The time honored tradition of game nights between groups of friends is the perfect subject matter for a movie. And it can go either way. It could be a horror film, where things go wrong and people die. It could be a drama, where the games peel back the covers of troubled relationships. Or it could be a comedy, where a series of games quickly go haywire and cause hilarity to ensue. The new comedy Game Night is definitely the latter.

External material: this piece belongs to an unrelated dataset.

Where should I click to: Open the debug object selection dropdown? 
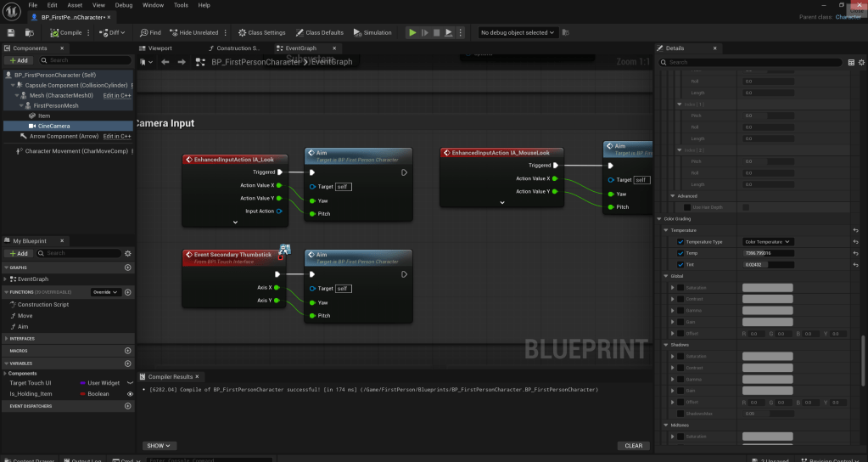pos(518,33)
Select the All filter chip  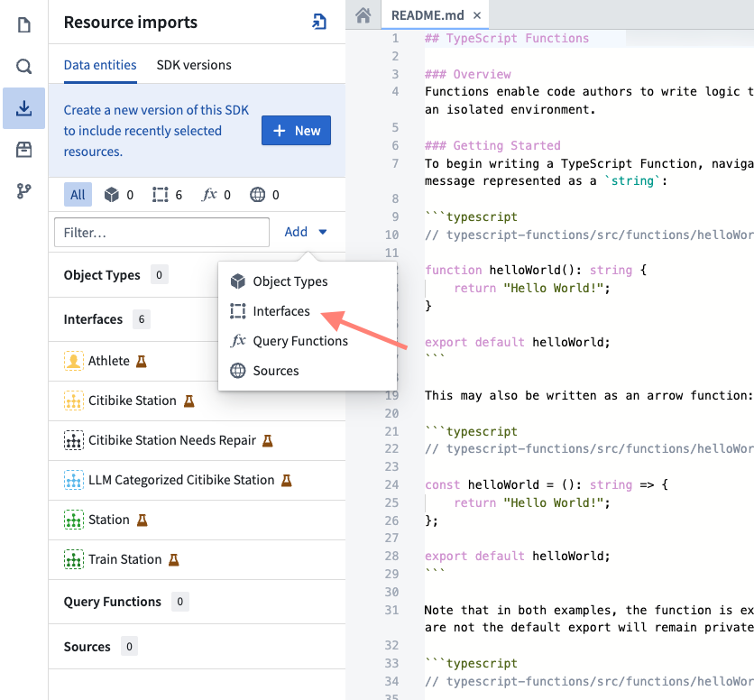[x=78, y=195]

Game Night is the story of Max (Jason Bateman) and his wife, Annie (Rachel McAdams), who host a monthly game night for their friends (Lamorne Morris and Kylie Bunberry; Billy Magnussen and Sharon Horgan), all couples. When Max’s uber-successful older brother Brooks (Kyle Chandler) comes to town, he asks to host the next game night at his house for a very special, unique experience. Max and Annie have to avoid their morose newly-single neighbor, and one-time game night participant, Gary (Jesse Plemons), and meet up with the friends for what they think is a night of fun. But Brooks has more in store for the group, and the fun turns into a real kidnapping with a ton of laughs thrown in to boot.

Game Night Review

Game Night is the perfect vehicle for Bateman’s patented style of comedic timing. Throw in Lamorne Morris (TV’s New Girl) and an amazingly hilarious turn by Jesse Plemons (Breaking Bad, Black Mirror), and the laughs come at you fast and furious. At one point, I laughed so hard, I broke up some phlegm in my chest from my December bout with the flu. That was two months ago! Game Night pours on the comedy and misdirection, and it all works. Every character is played perfectly, and a series of running gags involving the likes of Denzel Washington, glass tables, what rich people do for fun, and Plemons’ sad, lonely life help keep the comedy going, even as the film dips into a crime caper at certain points.

Game Night Review

The script by Mark Perez is stocked with great comedic moments and the story never stalls. If it slows down, it’s only to reload of the next series of wacky antics, and all of it matters to the greater story. Game Night is wonderfully directed by John Frances Daley and Jonathan Goldstein, who have teamed in the past as writers of Horrible Bosses and Spider-Man: Homecoming. This duo knows perfect comedic timing and can get the best performances out of Bateman. And this is vintage Jason Bateman. But as good as Bateman is as Max, Lamorne Morris steals the movie as Kevin, with his insecurities and his well-written lines. Morris is the brightest star of Fox’s sitcom New Girl, and he transfers that same comedic energy to this role.

Game Night Review

Game Night is one of those rare comedies that hits on all cylinders for the entire run time, and by the end of the film, you have not only laughed, but you’ve also taken a journey with the characters on screen. This is one of the funniest films of the year or any year in the past decade. A strong script and solid directing help elevate the film to the upper echelons of adult comedies, and a near-perfect cast work to generate laughs from even the most mundane of situations. Adults have game nights to get together with friends, make a few laughs, and to have a good time. Game Night, the film, offers the same experience and more, and is well worth playing again and again.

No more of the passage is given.